Pharmacokinetic dose-scheduling study of hedgehog pathway inhibitor vismodegib (GDC-0449) in patients with locally advanced or metastatic solid tumors

Abstract

Purpose: This study was designed to evaluate whether less frequent dosing [three times per week (TIW) or once weekly (QW)] of 150 mg vismodegib following a loading dose [150 mg once daily (QD) for 11 days] would result in similar safety, tolerability, and steady-state levels of total and unbound vismodegib as continuous QD dosing.

Experimental design: Sixty-seven patients with advanced solid tumors were stratified by baseline plasma alpha 1-acid glycoprotein (AAG) levels and randomized to one of three vismodegib 150 mg regimens: QD (n = 23), TIW (n = 22), or QW (n = 22) for up to 42 days after an 11-day loading phase (150 mg QD). Total and unbound (dialyzed) plasma vismodegib concentrations were determined by LC-MS/MS.
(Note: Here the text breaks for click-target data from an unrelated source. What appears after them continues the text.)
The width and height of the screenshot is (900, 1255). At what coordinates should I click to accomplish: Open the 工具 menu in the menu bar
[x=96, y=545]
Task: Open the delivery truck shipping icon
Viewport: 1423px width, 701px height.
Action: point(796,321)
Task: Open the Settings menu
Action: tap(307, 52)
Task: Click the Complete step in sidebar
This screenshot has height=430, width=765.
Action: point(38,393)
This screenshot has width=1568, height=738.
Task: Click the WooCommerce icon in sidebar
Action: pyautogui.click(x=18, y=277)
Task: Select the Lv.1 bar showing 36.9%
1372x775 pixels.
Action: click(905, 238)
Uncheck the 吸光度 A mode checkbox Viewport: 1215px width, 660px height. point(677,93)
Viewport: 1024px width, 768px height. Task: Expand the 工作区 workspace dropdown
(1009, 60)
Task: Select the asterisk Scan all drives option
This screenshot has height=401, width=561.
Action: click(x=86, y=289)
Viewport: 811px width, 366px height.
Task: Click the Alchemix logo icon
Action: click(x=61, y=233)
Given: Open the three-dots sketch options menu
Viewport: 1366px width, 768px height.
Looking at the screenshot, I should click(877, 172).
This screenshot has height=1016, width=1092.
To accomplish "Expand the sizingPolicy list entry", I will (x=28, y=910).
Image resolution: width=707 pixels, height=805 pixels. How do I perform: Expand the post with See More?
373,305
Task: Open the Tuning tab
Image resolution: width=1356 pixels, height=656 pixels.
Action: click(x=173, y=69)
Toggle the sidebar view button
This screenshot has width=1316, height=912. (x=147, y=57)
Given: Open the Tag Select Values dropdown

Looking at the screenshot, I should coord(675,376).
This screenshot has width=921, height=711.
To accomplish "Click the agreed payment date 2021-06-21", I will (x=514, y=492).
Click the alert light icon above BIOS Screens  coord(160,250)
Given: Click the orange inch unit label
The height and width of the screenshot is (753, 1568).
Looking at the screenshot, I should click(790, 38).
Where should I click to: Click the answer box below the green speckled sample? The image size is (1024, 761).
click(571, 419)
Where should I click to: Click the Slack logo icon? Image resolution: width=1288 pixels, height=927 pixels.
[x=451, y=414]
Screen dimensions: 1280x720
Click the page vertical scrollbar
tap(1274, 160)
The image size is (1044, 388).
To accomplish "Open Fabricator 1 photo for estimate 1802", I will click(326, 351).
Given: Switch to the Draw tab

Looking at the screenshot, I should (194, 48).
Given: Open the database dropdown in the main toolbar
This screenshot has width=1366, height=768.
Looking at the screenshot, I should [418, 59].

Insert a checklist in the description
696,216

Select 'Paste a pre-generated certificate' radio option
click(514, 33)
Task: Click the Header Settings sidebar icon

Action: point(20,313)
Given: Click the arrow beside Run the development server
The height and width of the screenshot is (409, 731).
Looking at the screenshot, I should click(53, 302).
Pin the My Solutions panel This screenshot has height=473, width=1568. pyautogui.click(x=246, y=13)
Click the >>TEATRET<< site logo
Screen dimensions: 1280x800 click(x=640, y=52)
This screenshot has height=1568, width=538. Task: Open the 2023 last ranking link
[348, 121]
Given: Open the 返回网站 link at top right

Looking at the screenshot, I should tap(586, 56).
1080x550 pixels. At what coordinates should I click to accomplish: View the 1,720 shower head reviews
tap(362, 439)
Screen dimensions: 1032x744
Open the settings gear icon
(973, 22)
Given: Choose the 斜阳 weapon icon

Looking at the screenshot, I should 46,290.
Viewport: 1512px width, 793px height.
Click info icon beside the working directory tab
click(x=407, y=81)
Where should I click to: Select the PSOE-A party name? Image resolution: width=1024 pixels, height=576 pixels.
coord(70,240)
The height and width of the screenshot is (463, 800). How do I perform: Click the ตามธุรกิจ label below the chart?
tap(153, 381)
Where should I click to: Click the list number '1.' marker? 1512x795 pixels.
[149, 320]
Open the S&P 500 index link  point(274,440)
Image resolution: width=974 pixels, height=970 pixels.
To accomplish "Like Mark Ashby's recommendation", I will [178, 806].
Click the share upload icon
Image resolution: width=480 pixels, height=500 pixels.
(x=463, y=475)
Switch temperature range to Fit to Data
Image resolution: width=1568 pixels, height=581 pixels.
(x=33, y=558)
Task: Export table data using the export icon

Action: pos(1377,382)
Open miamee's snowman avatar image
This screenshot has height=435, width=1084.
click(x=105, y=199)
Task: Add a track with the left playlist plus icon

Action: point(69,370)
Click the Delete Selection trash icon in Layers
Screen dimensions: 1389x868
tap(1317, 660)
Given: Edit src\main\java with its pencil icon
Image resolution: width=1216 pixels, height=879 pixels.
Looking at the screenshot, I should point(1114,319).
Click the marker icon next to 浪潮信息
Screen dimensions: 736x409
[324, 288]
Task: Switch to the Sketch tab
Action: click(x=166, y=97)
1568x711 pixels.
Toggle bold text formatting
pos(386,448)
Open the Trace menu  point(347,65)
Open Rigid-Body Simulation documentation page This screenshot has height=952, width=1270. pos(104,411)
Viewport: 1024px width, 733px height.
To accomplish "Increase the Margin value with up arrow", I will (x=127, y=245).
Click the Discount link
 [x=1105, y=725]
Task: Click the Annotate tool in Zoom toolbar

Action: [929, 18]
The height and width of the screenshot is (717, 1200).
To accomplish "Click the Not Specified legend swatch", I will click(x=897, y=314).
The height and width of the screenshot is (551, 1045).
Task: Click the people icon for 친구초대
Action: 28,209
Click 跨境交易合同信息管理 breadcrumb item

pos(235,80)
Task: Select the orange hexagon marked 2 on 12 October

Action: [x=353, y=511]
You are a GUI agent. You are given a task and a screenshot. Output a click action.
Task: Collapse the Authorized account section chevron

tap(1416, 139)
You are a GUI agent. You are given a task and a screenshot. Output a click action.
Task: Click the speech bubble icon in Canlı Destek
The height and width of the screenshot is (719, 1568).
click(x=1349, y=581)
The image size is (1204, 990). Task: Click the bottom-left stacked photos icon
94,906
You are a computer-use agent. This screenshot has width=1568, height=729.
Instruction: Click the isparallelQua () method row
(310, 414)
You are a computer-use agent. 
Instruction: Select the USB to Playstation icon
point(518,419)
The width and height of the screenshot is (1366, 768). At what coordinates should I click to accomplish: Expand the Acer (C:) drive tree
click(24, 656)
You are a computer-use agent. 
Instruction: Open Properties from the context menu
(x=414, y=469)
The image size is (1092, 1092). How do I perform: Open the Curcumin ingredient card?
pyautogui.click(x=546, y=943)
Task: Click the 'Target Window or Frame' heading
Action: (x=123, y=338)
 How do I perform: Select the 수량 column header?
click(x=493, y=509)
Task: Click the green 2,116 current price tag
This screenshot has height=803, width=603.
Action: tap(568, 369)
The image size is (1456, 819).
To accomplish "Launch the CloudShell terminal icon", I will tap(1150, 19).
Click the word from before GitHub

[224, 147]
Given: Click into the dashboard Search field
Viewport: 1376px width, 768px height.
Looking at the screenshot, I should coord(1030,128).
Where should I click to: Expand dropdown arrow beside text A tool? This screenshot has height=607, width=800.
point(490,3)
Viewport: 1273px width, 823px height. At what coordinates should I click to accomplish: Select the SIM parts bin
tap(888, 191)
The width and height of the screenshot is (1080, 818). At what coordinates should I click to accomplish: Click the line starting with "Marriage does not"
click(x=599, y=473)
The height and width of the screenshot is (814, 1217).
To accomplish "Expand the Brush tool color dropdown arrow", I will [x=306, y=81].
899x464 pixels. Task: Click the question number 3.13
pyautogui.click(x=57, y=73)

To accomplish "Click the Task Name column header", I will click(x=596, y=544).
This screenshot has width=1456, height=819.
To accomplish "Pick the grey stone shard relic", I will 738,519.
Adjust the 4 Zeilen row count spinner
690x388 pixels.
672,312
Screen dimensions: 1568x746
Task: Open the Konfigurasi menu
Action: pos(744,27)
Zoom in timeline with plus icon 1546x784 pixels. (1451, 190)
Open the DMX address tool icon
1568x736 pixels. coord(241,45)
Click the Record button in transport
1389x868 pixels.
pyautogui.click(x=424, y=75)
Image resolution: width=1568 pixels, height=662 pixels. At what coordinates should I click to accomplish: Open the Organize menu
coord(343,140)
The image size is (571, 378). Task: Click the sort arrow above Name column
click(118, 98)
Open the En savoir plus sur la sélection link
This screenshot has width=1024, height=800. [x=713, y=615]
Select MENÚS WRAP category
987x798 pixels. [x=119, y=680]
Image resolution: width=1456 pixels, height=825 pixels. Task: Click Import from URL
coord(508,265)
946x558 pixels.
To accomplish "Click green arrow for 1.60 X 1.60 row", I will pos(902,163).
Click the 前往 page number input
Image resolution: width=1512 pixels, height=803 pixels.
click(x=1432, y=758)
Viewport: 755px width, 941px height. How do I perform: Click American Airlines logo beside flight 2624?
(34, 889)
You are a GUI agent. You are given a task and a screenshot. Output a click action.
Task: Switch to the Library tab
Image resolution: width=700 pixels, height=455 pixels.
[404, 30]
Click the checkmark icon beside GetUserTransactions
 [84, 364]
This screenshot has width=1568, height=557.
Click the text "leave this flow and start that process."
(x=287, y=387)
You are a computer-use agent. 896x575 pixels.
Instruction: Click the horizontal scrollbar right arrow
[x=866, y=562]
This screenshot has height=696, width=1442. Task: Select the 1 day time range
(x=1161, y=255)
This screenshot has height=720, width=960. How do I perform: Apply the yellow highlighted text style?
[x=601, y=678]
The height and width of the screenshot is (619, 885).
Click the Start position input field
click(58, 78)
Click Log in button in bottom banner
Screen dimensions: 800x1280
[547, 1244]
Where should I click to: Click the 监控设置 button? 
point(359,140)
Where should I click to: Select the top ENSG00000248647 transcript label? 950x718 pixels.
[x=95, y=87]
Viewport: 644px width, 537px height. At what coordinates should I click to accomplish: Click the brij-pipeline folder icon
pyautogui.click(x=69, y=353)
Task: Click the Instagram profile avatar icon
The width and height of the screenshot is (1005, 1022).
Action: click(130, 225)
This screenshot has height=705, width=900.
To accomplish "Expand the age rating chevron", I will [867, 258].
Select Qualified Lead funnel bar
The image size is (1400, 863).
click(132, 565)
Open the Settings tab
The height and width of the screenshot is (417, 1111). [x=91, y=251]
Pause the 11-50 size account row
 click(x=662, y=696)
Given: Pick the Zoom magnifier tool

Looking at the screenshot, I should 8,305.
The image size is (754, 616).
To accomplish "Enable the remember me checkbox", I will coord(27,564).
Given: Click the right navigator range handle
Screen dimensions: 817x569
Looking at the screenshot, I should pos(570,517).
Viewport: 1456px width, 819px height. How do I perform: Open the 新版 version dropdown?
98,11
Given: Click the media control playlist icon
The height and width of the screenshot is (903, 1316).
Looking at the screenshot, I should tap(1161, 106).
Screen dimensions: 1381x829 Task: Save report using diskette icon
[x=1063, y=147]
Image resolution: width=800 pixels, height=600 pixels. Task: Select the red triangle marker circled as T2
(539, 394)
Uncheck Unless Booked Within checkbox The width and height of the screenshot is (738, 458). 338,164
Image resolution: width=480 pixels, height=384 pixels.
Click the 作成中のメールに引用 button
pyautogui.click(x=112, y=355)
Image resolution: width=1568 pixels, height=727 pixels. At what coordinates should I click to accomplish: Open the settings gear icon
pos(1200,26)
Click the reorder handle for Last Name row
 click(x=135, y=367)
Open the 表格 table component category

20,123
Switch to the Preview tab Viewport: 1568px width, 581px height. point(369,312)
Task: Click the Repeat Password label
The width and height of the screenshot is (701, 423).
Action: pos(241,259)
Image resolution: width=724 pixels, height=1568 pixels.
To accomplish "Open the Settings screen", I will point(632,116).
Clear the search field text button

Results: The most frequently reported adverse events were consistent with those in prior monotherapy trials, with similar incidence and severity regardless of dosing schedule. After the 150 mg QD loading phase, a concentration-dependent change in protein binding (3-fold increase in vismodegib fraction unbound) was observed at steady state compared with single dose. Mean total and unbound vismodegib steady-state concentrations were lower after TIW and QW than QD dosing, with an average intrasubject decrease of 50% and 80%, respectively, for unbound drug. Mechanism-based PK model simulations accurately and prospectively predicted the PK results.

Conclusions: Vismodegib 150 mg TIW or QW failed to achieve unbound plasma concentrations previously associated with efficacy in patients with advanced basal cell carcinoma and medulloblastoma, even after a QD loading dose period. The 150 mg QD regimen is appropriate for vismodegib based on its clinical activity, tolerability, and favorable unbound concentrations.